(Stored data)
§
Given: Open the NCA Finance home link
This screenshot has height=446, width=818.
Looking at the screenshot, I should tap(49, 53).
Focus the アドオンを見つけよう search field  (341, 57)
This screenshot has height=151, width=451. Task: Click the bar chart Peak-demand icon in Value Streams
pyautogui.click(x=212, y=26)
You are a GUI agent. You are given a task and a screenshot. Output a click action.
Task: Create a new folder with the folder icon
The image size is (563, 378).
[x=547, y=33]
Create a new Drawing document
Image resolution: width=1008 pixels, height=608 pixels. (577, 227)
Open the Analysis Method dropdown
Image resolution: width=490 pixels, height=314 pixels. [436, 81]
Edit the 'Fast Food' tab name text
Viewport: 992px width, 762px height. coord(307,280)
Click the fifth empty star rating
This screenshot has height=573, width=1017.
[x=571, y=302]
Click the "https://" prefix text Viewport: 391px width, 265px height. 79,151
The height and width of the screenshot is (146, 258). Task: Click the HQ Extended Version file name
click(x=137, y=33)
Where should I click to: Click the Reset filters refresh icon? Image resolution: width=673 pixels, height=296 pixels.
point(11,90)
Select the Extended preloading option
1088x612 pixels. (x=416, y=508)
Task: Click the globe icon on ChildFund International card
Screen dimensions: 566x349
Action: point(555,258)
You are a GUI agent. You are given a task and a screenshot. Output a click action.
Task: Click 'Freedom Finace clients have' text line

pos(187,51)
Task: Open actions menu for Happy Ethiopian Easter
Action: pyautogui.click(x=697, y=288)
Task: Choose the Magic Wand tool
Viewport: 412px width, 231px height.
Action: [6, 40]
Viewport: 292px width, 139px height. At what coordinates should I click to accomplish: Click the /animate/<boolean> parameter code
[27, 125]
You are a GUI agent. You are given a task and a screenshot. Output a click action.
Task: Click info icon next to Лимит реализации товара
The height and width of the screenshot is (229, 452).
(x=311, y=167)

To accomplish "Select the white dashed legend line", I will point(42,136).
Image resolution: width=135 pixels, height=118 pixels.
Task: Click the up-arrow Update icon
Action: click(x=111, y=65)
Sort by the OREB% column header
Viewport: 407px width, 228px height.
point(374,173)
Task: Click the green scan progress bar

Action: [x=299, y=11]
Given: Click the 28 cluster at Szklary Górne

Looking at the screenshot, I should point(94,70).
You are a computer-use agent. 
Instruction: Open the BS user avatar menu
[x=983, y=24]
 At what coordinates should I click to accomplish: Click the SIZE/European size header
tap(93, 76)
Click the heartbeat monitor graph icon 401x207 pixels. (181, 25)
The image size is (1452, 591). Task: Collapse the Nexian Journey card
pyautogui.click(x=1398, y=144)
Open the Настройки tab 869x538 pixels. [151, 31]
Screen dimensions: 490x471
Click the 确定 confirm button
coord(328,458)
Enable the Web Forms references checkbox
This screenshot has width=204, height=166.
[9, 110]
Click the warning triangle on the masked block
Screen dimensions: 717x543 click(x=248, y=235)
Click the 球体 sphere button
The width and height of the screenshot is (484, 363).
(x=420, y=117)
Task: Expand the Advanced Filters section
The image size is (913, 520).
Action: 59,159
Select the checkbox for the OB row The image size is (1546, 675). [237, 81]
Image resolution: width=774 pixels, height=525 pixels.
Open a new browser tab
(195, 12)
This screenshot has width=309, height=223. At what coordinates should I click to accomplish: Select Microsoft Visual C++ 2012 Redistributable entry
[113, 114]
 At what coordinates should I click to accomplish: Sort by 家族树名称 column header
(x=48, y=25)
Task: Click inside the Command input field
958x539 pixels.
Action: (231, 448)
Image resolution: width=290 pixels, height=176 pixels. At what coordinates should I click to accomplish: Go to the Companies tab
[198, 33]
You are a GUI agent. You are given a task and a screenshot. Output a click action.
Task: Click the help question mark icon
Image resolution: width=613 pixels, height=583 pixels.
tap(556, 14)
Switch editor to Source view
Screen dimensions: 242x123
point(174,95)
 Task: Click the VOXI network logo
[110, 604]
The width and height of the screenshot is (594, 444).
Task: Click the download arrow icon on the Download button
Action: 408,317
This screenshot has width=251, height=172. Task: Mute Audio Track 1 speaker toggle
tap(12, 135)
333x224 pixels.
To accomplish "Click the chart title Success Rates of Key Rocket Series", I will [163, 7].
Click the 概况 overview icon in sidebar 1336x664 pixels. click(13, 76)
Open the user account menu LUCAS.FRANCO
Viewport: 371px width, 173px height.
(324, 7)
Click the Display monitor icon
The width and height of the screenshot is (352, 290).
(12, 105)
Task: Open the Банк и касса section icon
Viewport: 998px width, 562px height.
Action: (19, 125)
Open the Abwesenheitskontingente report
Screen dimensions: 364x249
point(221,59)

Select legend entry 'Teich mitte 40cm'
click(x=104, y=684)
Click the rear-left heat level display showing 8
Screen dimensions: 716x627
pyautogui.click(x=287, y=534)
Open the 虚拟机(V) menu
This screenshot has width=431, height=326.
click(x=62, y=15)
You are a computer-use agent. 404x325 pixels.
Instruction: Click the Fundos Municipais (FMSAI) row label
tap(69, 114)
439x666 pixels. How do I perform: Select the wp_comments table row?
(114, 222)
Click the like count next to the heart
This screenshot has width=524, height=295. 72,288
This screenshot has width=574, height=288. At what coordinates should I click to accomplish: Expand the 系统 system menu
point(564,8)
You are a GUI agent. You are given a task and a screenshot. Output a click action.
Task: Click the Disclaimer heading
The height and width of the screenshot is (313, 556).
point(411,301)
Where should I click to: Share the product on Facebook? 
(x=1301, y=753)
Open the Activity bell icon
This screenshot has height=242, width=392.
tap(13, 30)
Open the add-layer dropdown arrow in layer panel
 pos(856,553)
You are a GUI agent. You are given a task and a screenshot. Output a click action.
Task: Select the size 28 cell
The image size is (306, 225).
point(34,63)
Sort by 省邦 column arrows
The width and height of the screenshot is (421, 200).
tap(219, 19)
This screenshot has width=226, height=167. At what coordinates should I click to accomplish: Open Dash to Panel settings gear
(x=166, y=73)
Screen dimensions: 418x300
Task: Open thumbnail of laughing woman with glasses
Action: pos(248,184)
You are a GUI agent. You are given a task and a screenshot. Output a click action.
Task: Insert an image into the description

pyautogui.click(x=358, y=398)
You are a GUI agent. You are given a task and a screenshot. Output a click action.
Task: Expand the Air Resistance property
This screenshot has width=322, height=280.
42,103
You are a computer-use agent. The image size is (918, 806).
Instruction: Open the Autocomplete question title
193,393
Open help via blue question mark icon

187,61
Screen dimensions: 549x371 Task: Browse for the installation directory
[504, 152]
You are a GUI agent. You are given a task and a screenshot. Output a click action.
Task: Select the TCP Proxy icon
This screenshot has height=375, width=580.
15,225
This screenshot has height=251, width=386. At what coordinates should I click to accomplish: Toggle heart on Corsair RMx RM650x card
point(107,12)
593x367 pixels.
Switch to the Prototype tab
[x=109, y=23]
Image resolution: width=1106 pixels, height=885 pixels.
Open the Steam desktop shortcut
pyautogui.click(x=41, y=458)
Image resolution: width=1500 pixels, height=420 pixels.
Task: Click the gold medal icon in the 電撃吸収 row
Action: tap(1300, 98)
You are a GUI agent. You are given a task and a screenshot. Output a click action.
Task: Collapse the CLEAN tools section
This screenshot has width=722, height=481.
§
Each line above that carries the string "section" has to be returned.

Task: Expand the Advanced Filters section
Task: Open the Банк и касса section icon
Task: Collapse the CLEAN tools section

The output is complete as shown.